Jingwen Yang
Publications
CollabBench: Benchmarking and Unleashing Collaborative Ability of LLMs with Diverse Players via Proactive Engagement
While LLM-based agents excel at individual tasks, effective collaboration with realistic human partners remains challenging. Most of the existing conversation-level collaborative studies lack grounded interaction and behavioral execution, motivating the need for cooperative game environments that enable contextualized and immersive collaboration. To this end, this paper proposes CollabBench, a benchmark for evaluating and training collaborative agents in cooperative games. CollabBench features a Diverse Player Profile Simulation pipeline to model varied players behaviors, and a Collaborative Agentic Training paradigm that unifies reasoning, communication, and action via agentic rollouts, optimized with a hybrid reward balancing task efficiency and affective adaptation. We further extend classic environments to CWAH-MultiPlayer and Cook-MultiPlayer for systematic evaluation under diverse personalities. Experiments with efficiency and affective metrics show that our trained models outperform base models, achieving 19.5% higher efficiency and 24.4% improved affective performance. Further analysis reveals key collaborative limitations of existing models and offers insights for future collaborative training.
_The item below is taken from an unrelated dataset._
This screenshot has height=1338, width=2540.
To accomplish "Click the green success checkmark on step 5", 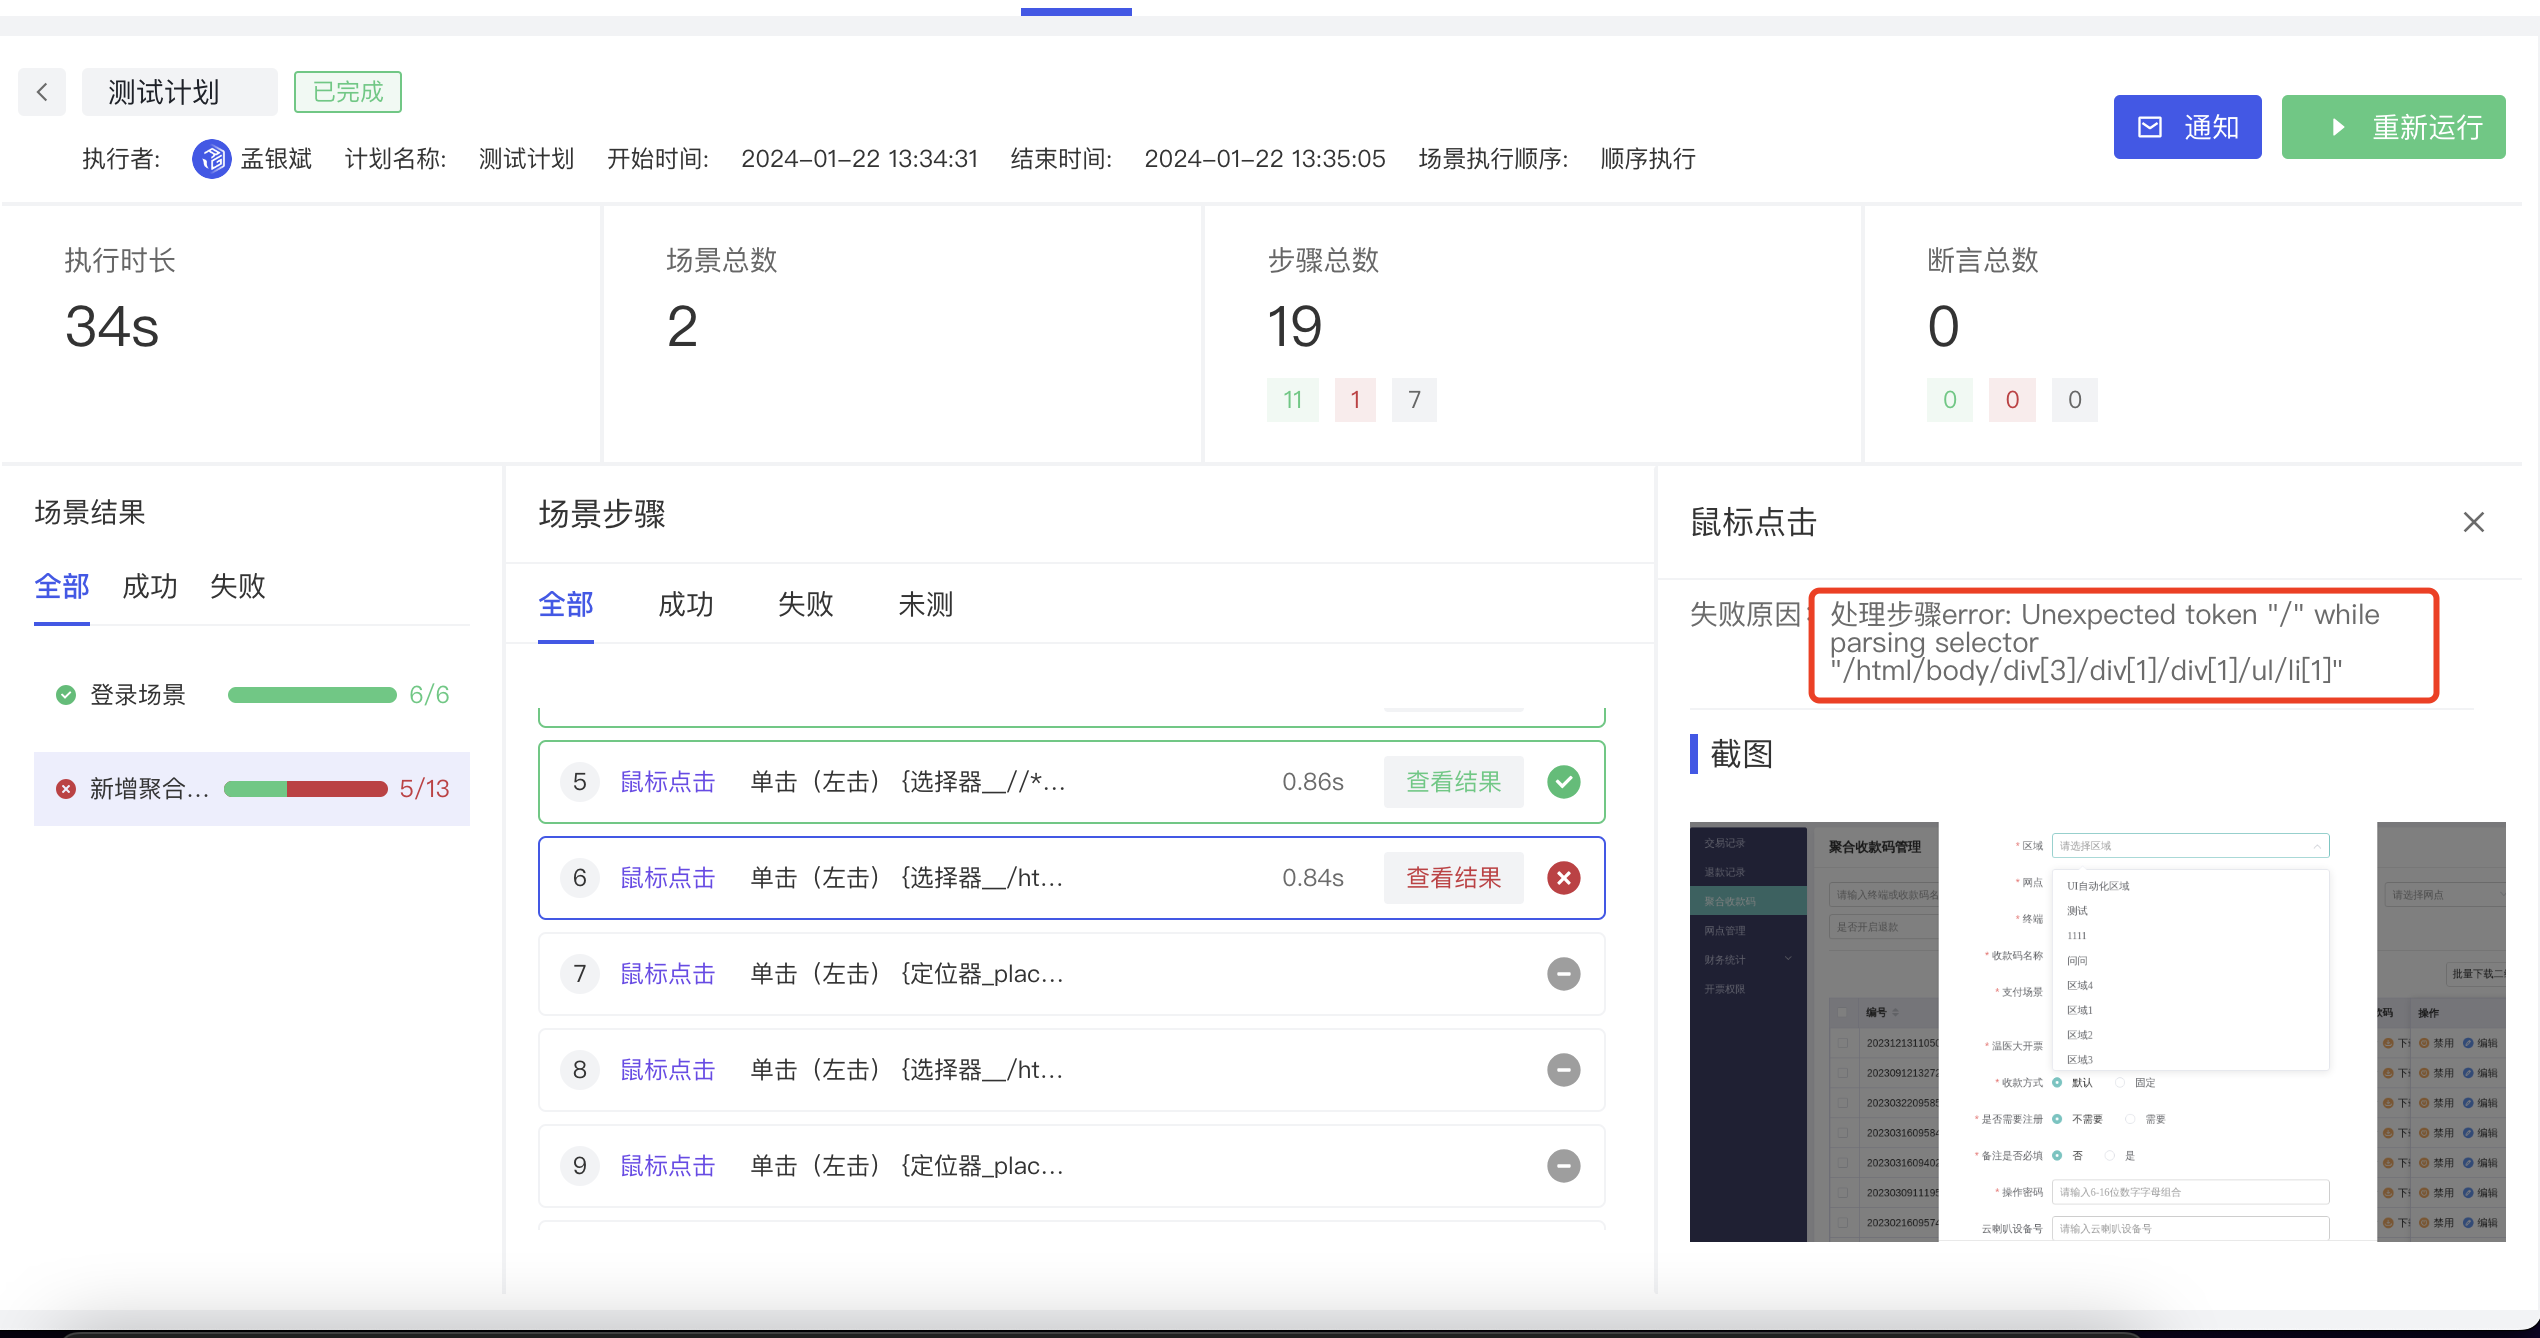I will click(x=1563, y=782).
Model-Based Proactive Cost Generation for Learning Safe Policies Offline with Limited Violation Data
Learning constraint-satisfying policies from offline data without risky online interaction is crucial for safety-critical decision making. Conventional methods typically learn cost value functions from abundant unsafe samples to define safety boundaries and penalize violations. However, in high-stakes scenarios, risky trial-and-error is infeasible, yielding datasets with few or no unsafe samples. Under this limitation, existing approaches often treat all data as uniformly safe, overlooking safe-but-infeasible states - states that currently satisfy constraints but inevitably violate them within a few steps - leading to deployment failures. Drawing inspiration from the concept of knowledge-data integration, we leverage large language models (LLMs) to incorporate natural language knowledge into the policy to address this challenge. Specifically, we propose PROCO, a model-based offline safe reinforcement learning (RL) framework tailored to datasets largely free of violations. PROCO first learns a dynamics model from offline data and constructs a conservative cost function by grounding natural-language knowledge of unsafe states in LLMs, enabling risk estimation even without observed violations. Using the cost function and learned model, PROCO performs model-based rollouts to synthesize diverse counterfactual unsafe samples, supporting reliable feasibility identification and feasibility-guided policy learning. Across a range of Safety-Gymnasium tasks with exclusively safe or minimally risky training data, PROCO integrates seamlessly with a variety of offline safe RL algorithms and consistently demonstrates reduced constraint violations and improved safety performance compared to both the original methods and other behavior cloning baselines.